Yes, Berlin has scars.
But scars imply that some healing has taken place. And I think it has.
While the older generation is still looking behind and feeling guilty for Germany’s actions during WWII, and the Cold War generation is still feeling the sting of separation, Berlin’s younger generation is clearly ready to move on.
The moving on will not take place overnight, of course. After all, it’s only been 23 years since the Berlin Wall was torn down and Germany was once again reunited after 28 years of intense separation.
But Berlin IS nevertheless making some massive strides forward.
Walk down any street in Berlin and you will see signs of construction. Julia says there has always been a lot of construction in Berlin — even back before the wars — but I see it as almost symbolic. Berlin is rebuilding and reinventing itself.
This re-invention is thanks mostly to that younger generation I mentioned; the one that wants to move forward. Head over to the hip and alternative Kreuzberg neighborhood to get a taste of Berlin’s young, creative side. Hit up a beach bar or perhaps an underground warehouse rave. Take in vibrant street art, have a picnic in Görlitzer Park, and maybe even stumble upon an impromptu dance party at a U-Bahn station on a weekend night.

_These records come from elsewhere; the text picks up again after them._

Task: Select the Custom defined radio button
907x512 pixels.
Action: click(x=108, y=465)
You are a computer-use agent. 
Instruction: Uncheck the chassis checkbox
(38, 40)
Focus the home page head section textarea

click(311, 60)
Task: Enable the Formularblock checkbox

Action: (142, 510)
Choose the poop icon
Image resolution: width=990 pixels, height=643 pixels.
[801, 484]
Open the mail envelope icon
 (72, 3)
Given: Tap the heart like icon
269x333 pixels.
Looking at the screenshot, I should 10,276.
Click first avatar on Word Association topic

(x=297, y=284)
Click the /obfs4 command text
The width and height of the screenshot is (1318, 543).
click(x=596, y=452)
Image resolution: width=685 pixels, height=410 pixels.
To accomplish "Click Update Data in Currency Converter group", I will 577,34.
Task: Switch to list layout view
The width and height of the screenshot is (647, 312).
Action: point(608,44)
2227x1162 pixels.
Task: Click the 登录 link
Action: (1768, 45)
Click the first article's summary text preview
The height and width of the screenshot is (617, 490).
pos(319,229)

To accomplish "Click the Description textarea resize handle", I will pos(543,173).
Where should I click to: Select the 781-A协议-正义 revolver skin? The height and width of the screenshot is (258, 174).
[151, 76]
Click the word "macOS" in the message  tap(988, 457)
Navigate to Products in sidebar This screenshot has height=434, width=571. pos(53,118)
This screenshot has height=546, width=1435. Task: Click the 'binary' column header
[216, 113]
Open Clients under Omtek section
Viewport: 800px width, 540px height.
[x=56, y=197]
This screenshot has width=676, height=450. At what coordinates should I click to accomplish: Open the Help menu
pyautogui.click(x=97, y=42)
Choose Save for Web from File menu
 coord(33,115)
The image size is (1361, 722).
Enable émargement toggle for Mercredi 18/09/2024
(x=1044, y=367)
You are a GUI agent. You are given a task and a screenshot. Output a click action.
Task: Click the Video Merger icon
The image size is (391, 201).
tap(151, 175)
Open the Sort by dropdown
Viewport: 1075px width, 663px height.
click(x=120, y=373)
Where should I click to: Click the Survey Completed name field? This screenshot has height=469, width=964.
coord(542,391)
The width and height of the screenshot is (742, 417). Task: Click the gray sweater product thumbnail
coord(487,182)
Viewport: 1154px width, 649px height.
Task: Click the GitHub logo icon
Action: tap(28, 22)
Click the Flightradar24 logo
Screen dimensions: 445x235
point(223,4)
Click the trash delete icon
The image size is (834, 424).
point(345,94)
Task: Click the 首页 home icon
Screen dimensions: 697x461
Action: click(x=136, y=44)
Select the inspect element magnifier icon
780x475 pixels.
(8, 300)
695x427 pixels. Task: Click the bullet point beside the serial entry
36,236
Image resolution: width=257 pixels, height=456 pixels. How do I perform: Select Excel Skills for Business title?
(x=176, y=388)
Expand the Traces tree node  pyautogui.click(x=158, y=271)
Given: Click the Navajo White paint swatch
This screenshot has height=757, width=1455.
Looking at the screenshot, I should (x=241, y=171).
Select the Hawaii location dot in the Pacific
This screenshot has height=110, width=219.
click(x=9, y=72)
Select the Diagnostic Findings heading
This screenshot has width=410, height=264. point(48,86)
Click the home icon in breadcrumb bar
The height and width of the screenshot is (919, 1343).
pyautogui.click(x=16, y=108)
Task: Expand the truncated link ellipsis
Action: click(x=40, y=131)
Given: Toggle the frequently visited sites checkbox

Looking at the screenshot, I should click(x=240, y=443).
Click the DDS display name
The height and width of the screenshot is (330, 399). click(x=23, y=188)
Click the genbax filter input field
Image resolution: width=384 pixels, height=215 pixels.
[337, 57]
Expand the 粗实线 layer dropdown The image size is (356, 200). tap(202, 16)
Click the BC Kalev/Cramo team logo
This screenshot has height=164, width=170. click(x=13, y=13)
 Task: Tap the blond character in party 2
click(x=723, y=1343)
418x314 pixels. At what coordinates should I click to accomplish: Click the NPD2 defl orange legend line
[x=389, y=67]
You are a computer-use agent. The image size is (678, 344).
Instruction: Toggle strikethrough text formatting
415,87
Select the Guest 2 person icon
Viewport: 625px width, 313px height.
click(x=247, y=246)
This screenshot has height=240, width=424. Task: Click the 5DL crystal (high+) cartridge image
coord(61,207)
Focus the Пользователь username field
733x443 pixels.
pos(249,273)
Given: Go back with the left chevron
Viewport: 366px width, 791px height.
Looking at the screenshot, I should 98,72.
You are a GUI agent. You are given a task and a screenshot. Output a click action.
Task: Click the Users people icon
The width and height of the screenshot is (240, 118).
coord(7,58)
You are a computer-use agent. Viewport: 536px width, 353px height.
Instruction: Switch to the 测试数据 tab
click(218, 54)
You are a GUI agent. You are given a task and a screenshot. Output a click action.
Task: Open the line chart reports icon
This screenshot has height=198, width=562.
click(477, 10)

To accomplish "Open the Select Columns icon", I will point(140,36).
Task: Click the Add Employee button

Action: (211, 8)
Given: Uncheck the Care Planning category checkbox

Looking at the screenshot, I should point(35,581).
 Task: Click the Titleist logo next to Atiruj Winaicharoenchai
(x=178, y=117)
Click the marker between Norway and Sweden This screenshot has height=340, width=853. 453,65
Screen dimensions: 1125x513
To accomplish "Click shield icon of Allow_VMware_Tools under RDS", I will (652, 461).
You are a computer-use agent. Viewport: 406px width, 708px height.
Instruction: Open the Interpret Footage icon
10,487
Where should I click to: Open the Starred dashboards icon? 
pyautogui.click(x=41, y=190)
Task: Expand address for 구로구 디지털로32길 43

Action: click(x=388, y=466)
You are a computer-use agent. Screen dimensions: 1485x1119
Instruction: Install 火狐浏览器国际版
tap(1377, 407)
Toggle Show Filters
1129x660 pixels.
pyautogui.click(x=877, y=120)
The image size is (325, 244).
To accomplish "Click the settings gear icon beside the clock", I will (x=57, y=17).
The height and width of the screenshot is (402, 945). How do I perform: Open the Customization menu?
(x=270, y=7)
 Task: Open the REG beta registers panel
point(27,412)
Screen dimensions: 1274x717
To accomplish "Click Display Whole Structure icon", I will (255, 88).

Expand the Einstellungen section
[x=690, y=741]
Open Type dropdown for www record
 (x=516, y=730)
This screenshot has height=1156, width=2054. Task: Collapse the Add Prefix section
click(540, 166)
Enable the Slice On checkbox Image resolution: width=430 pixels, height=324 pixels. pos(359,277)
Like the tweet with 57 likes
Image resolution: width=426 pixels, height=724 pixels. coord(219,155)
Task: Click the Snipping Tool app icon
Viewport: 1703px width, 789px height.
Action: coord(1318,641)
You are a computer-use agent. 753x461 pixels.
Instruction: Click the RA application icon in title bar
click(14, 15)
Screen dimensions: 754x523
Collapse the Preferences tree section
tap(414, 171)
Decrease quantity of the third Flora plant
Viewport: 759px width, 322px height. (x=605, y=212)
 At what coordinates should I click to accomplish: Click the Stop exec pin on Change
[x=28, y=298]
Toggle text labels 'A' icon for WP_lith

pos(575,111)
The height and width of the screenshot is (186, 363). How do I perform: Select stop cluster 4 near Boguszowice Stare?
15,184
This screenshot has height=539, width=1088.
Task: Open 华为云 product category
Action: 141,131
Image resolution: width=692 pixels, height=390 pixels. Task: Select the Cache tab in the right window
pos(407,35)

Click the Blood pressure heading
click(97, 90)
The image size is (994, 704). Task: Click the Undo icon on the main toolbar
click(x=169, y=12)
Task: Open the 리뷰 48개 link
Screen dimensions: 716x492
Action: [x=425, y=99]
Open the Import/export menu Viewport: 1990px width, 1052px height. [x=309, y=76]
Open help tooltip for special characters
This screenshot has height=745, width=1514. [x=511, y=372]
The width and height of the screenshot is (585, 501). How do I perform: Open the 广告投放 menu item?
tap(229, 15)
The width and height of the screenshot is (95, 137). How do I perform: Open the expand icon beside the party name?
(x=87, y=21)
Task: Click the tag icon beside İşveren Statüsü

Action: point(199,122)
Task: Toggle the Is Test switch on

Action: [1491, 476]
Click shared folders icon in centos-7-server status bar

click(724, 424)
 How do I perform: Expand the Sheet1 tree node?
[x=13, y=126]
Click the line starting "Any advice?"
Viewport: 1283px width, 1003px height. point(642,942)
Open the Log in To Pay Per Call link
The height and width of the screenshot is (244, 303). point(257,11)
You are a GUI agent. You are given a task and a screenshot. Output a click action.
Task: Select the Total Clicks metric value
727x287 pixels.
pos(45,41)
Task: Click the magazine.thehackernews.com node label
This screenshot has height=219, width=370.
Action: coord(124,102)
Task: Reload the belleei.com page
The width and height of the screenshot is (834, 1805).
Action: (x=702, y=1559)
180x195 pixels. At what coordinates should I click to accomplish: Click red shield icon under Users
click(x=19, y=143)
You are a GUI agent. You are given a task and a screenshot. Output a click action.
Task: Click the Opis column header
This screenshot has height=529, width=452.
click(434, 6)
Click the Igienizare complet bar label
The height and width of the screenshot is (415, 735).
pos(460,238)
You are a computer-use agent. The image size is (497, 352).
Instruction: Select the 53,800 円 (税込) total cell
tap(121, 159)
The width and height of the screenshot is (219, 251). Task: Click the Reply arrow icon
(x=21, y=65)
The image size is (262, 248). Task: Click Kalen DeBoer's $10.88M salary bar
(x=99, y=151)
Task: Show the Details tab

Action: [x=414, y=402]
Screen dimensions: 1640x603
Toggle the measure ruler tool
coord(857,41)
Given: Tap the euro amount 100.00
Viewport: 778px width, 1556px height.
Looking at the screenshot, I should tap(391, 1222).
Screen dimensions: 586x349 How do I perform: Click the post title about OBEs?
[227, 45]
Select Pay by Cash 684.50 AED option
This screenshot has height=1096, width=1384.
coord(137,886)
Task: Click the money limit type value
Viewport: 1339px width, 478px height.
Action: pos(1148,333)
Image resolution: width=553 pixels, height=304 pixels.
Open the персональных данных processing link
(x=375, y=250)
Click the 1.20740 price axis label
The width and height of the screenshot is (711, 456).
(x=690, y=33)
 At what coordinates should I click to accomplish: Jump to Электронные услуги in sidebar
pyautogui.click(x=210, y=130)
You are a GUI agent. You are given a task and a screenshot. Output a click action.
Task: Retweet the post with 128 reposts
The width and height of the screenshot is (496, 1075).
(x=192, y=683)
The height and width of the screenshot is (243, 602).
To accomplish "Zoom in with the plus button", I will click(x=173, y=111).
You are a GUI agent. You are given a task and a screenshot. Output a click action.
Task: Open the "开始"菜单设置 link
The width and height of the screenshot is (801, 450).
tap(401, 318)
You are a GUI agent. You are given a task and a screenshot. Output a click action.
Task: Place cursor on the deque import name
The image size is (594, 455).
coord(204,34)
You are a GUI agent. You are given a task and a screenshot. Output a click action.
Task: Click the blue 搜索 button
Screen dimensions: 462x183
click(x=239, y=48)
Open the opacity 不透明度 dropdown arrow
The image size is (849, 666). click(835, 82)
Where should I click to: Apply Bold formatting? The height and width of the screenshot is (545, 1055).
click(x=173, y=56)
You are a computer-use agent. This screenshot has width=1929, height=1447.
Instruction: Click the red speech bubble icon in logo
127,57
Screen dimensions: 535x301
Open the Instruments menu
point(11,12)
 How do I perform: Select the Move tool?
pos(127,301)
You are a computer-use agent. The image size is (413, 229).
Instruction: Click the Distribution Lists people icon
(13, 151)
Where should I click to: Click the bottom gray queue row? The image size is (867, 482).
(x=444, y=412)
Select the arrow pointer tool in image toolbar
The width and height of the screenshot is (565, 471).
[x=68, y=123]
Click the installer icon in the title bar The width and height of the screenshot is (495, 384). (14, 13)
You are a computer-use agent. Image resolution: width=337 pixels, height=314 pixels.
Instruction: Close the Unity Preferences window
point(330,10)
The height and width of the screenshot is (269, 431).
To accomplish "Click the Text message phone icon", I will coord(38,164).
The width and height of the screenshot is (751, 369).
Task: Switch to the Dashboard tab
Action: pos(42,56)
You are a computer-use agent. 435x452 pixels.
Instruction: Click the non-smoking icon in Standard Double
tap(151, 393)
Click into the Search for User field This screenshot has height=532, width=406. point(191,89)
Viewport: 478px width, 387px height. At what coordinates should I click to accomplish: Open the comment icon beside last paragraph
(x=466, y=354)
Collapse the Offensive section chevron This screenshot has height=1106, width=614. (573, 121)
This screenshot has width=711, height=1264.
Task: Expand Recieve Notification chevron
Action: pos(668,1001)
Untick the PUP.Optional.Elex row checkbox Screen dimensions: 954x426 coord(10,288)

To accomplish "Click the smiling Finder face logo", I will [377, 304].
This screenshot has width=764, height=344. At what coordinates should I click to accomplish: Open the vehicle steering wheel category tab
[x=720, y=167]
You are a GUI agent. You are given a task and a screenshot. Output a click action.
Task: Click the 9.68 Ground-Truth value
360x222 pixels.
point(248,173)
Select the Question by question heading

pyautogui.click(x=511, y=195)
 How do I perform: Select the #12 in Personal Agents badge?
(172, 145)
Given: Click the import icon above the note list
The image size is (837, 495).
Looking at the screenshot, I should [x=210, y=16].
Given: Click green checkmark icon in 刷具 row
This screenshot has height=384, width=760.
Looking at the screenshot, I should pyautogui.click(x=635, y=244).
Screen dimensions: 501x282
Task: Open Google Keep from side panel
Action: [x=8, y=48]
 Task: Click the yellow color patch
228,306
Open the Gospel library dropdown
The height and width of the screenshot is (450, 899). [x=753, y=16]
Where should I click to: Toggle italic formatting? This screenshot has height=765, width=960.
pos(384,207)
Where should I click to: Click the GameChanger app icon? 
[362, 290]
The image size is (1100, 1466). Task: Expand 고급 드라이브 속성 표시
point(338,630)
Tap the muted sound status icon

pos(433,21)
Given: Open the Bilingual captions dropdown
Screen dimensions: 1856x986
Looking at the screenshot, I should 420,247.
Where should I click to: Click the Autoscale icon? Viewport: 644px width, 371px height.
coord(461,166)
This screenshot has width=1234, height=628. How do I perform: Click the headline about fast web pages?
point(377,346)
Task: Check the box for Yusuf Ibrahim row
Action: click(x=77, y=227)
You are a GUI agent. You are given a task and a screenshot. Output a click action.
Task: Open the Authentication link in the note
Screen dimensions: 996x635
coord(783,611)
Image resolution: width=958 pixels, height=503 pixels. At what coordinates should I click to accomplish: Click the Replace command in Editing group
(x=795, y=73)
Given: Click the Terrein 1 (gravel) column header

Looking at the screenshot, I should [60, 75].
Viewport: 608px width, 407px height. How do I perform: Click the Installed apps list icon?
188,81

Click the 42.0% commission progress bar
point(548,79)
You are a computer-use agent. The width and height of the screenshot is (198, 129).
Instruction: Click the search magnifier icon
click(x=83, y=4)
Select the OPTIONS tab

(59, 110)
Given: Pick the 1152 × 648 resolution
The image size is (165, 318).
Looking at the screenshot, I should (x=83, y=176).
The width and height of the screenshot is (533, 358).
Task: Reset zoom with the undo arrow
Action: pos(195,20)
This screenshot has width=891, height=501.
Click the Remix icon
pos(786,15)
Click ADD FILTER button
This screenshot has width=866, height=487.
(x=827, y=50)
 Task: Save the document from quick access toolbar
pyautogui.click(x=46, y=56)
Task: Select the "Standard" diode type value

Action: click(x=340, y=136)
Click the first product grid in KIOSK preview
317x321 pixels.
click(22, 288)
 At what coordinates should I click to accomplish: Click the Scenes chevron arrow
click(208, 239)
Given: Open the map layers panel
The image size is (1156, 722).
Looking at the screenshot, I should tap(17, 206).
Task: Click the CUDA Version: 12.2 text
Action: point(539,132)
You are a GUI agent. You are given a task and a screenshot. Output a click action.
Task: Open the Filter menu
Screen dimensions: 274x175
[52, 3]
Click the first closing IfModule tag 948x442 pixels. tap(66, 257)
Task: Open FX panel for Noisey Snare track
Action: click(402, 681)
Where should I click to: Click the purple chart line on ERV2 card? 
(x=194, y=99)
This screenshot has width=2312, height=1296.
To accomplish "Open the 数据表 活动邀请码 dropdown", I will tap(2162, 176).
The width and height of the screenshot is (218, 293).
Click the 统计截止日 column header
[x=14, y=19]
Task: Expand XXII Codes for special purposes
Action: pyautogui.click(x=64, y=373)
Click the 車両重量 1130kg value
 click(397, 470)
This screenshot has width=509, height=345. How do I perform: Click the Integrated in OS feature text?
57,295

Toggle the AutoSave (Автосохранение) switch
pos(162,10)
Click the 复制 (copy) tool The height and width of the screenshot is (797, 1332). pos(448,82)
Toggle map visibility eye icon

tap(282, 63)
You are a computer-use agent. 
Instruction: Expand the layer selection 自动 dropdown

Visit these parts of Berlin, and you will realize that Berlin is much more than its past.
I still haven’t quite found the right words to describe Berlin. Maybe the right words don’t even exist — or at least don’t exist yet.
All I can tell you is that yes, Berlin has been through a lot. And yes, many of its scars are still visible. But Berlin is going somewhere; somewhere interesting and exciting.
The city has a vibe to it that I immediately connected with, and I’m already looking forward to going back some day.
Have YOU been to Berlin? If so, what did you think of the city?
*Note: I visited Berlin as part of my Busabout trip around Europe. They provided me with transport on all 3 of their Europe loops, but all opinions of the destinations I visit are entirely my own! Additionally, the Urban Adventures tour I mentioned in this post (“Storyline of Berlin“) was also provided to me free of charge.